When I started out using Java, it was implied to me that we have two different types:
Objects (strings, from classes, println, etc)
primitive values (int, do
Can a primitive value be considered an object?
The answer is No.
The JLS states
There are two kinds of types in the Java programming language: primitive types (§4.2) and reference types (§4.3). There are, correspondingly, two kinds of data values that can be stored in variables, passed as arguments, returned by methods, and operated on: primitive values (§4.2) and reference values (§4.3).
Those are Primitive Types and Values which are
predefined by the Java programming language and named by its reserved keyword
and Reference Types and Values which can be one of
class types (§8), interface types (§9), type variables (§4.4), and array types (§10).
Note also that there is a special type which is the null type
and its corresponding value the null reference
There is also a special null type, the type of the expression null (§3.10.7, §15.8.1), which has no name.
...
The null reference is the only possible value of an expression of null type.
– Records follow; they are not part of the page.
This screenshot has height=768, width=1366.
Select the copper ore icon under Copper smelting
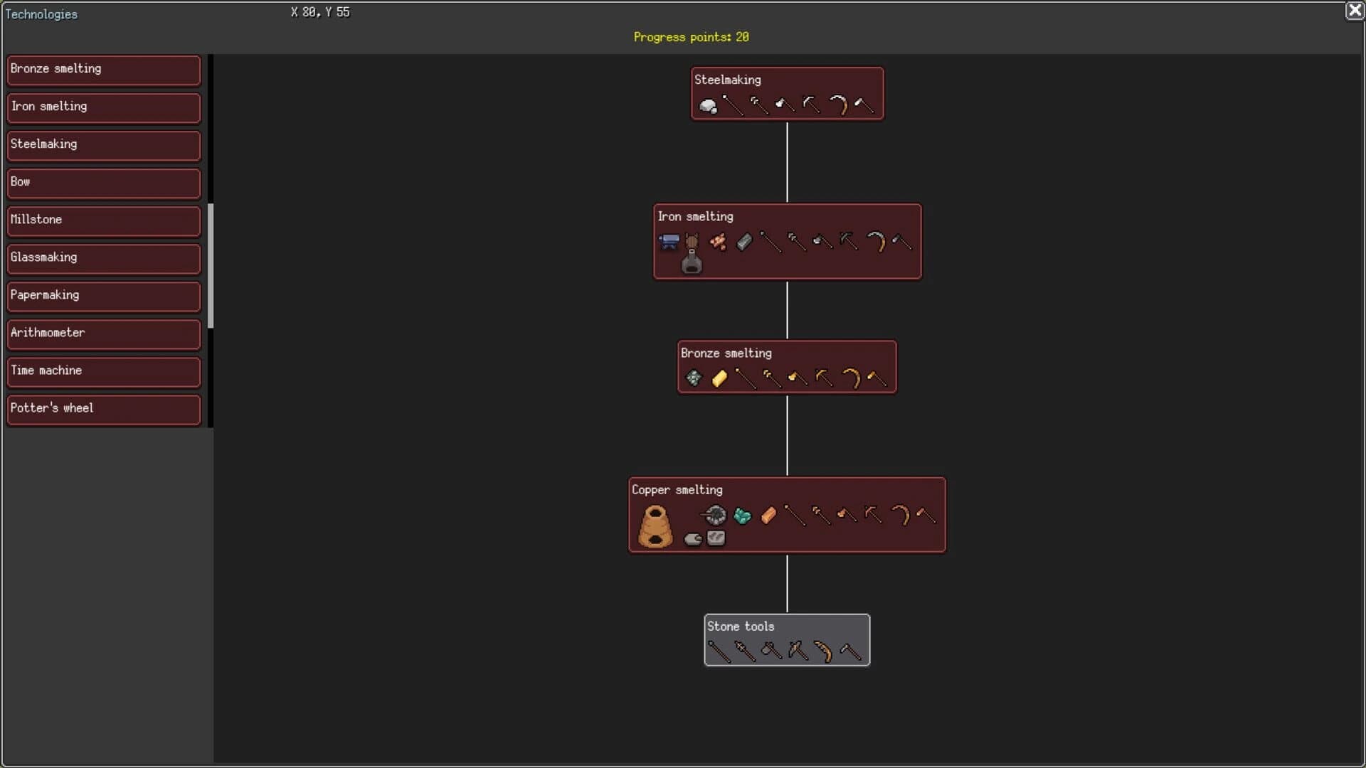pos(742,516)
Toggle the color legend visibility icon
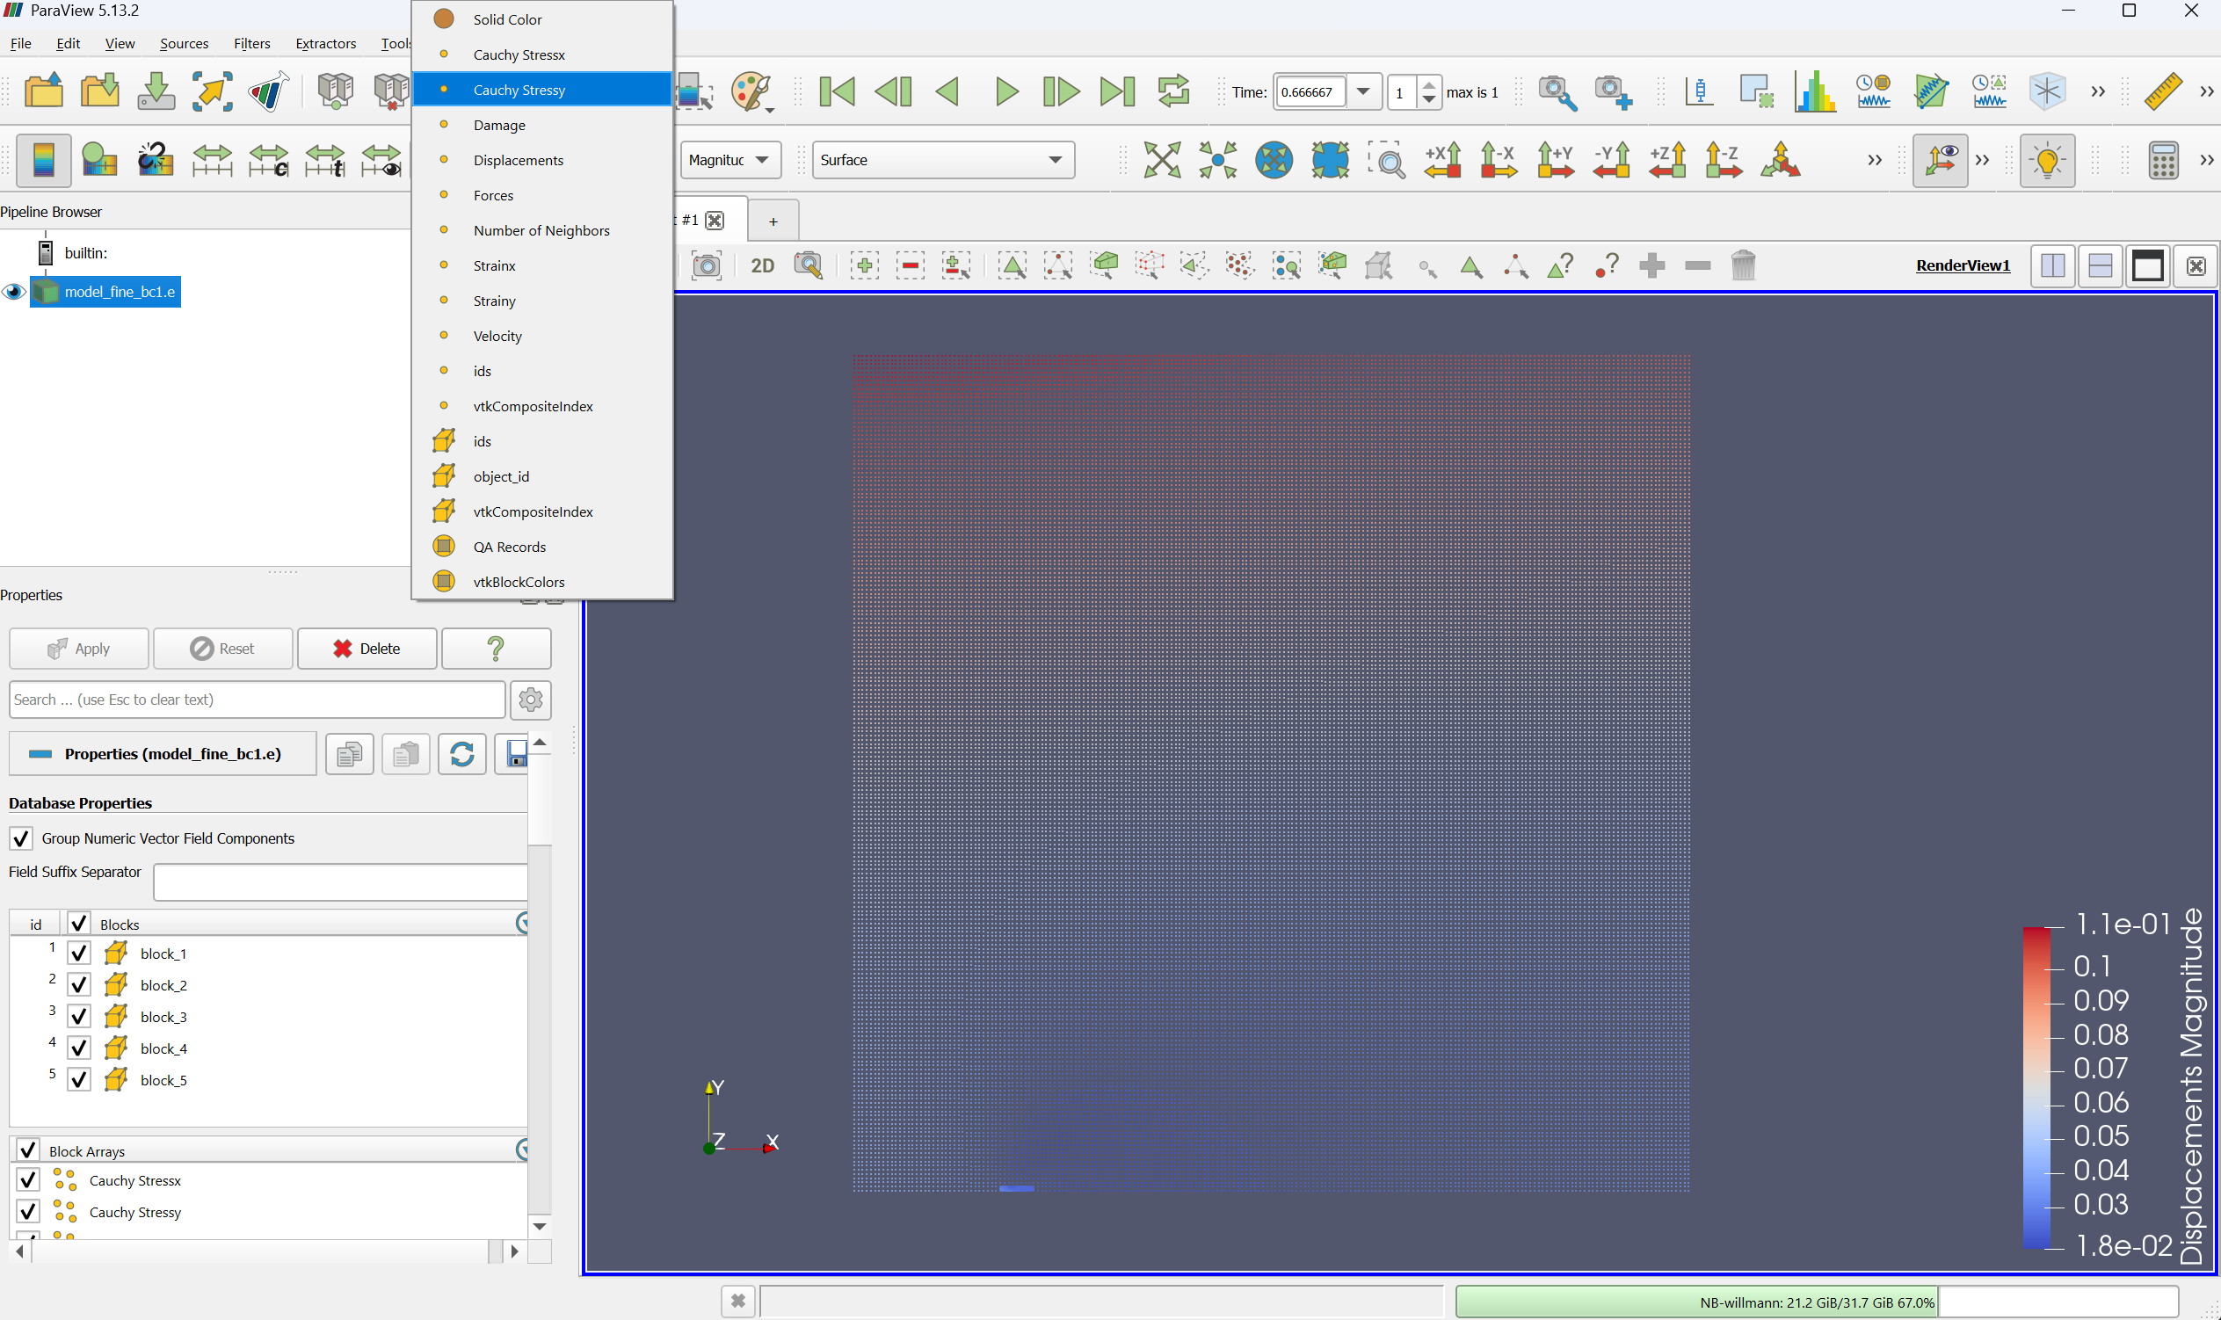This screenshot has height=1320, width=2221. coord(43,161)
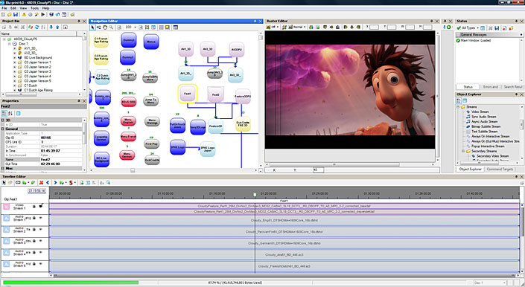Select the Feat1 node in the navigation graph
Image resolution: width=525 pixels, height=287 pixels.
pos(188,94)
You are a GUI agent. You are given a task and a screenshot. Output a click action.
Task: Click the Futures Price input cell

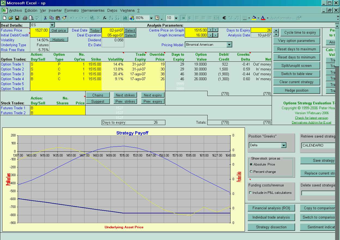tap(40, 30)
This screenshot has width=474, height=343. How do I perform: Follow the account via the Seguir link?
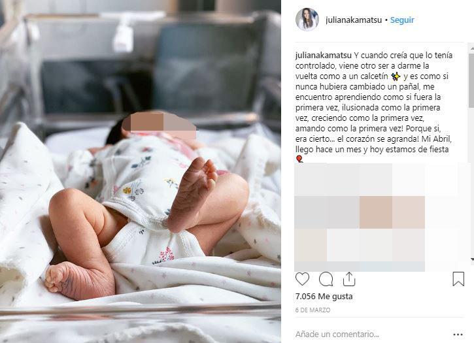pyautogui.click(x=402, y=20)
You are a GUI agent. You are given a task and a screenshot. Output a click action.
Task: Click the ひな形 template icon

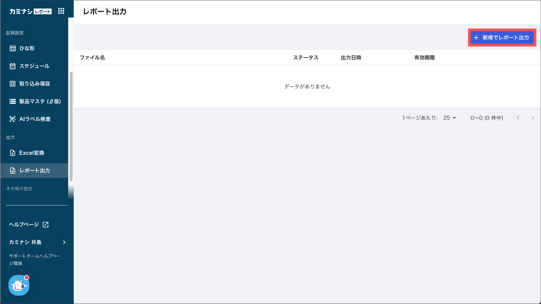point(13,48)
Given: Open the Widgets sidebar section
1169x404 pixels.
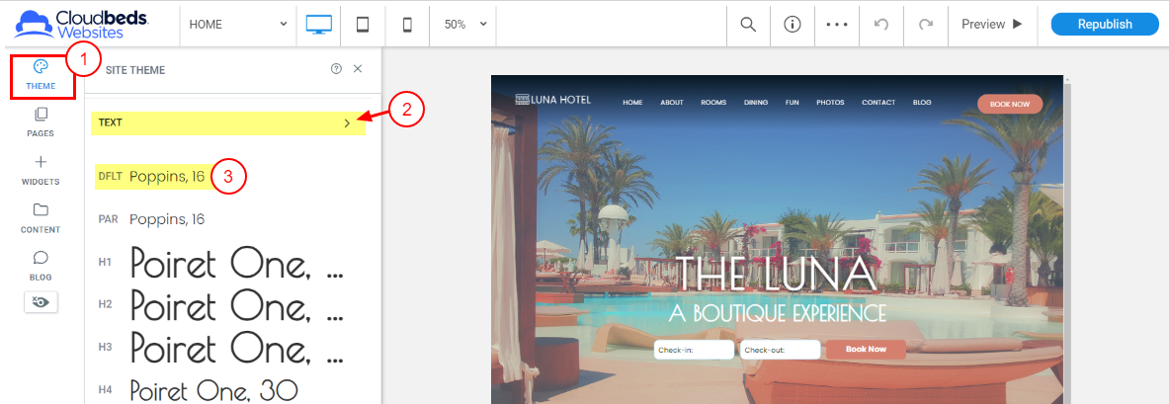Looking at the screenshot, I should point(41,171).
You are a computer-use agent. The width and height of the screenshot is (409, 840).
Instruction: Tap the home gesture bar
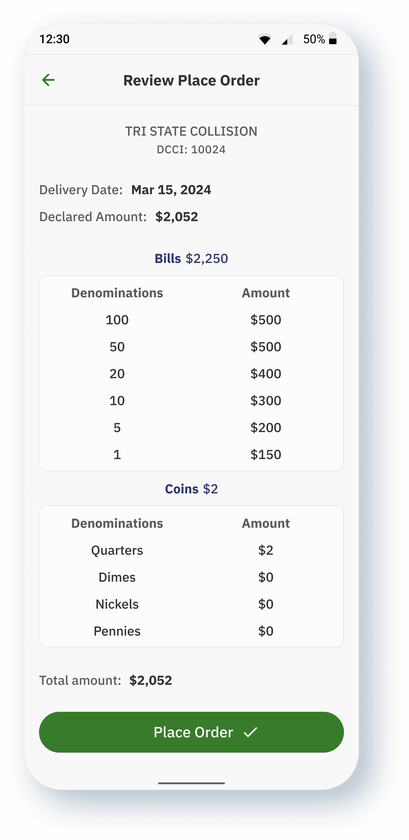[x=191, y=783]
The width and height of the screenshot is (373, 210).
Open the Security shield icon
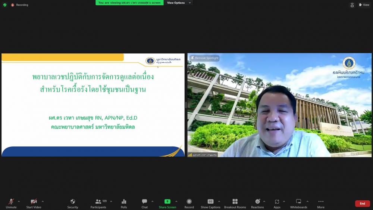click(x=73, y=202)
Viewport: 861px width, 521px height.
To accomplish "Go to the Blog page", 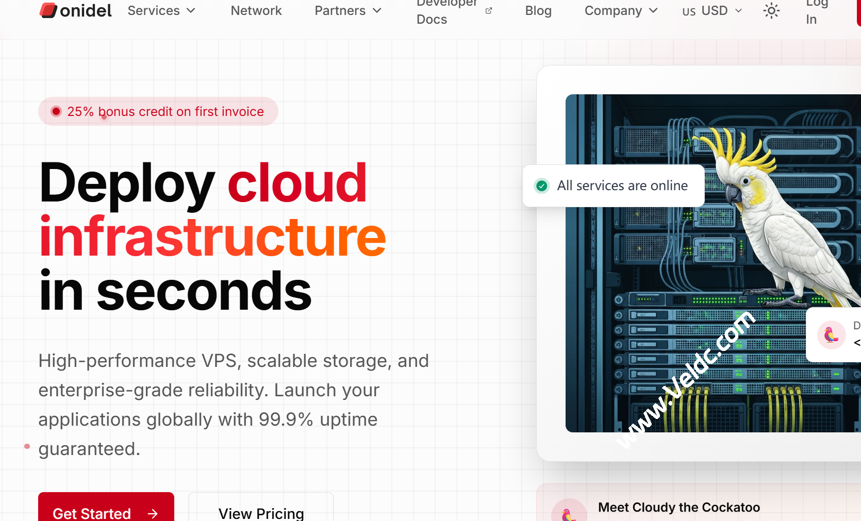I will [x=538, y=11].
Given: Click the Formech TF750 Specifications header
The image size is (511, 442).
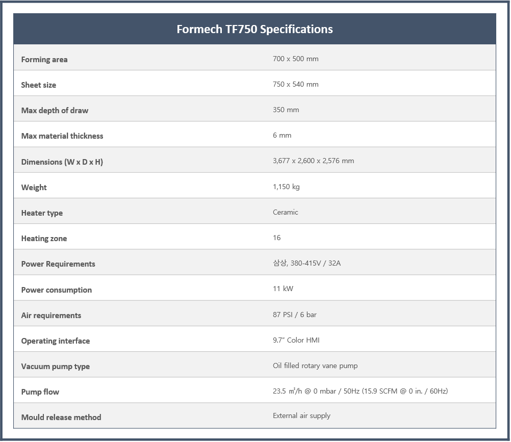Looking at the screenshot, I should point(254,30).
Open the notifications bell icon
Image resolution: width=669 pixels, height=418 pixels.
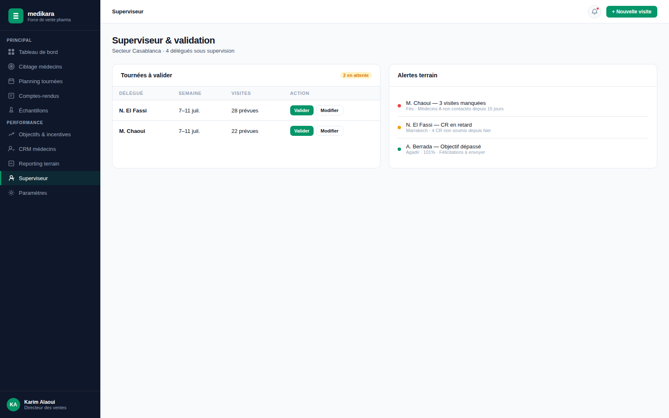(594, 12)
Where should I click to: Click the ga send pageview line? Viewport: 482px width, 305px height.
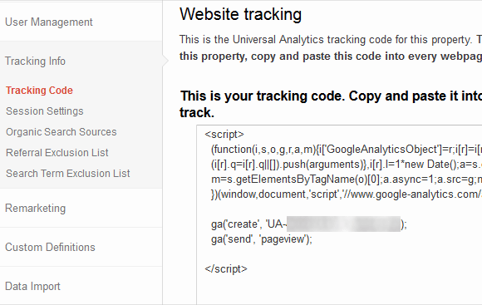262,239
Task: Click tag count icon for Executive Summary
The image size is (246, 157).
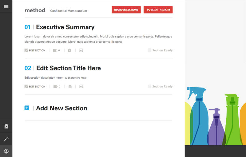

For the primitive types the JLS has defined a mechanism called Boxing Conversion for converting them into the corresponding reference types.
Boxing conversion converts expressions of primitive type to corresponding expressions of reference type.
So since there is the need for a conversion to go from a primitive type to a corresponding reference type one cannot say that primitives can be considered as objects and vice versa. But one can say they are convertible.